>> start PROVIDED MATERIAL
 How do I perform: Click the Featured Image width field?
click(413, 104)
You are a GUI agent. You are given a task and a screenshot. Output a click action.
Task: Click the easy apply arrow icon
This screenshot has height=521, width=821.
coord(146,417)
>> end PROVIDED MATERIAL
(TASK INSTRUCTIONS):
Reproduce the material above word for word, keeping every line in its original order.

(WRITTEN SOLUTION):
 How do I perform: Click the Featured Image width field?
click(413, 104)
You are a GUI agent. You are given a task and a screenshot. Output a click action.
Task: Click the easy apply arrow icon
This screenshot has height=521, width=821.
coord(146,417)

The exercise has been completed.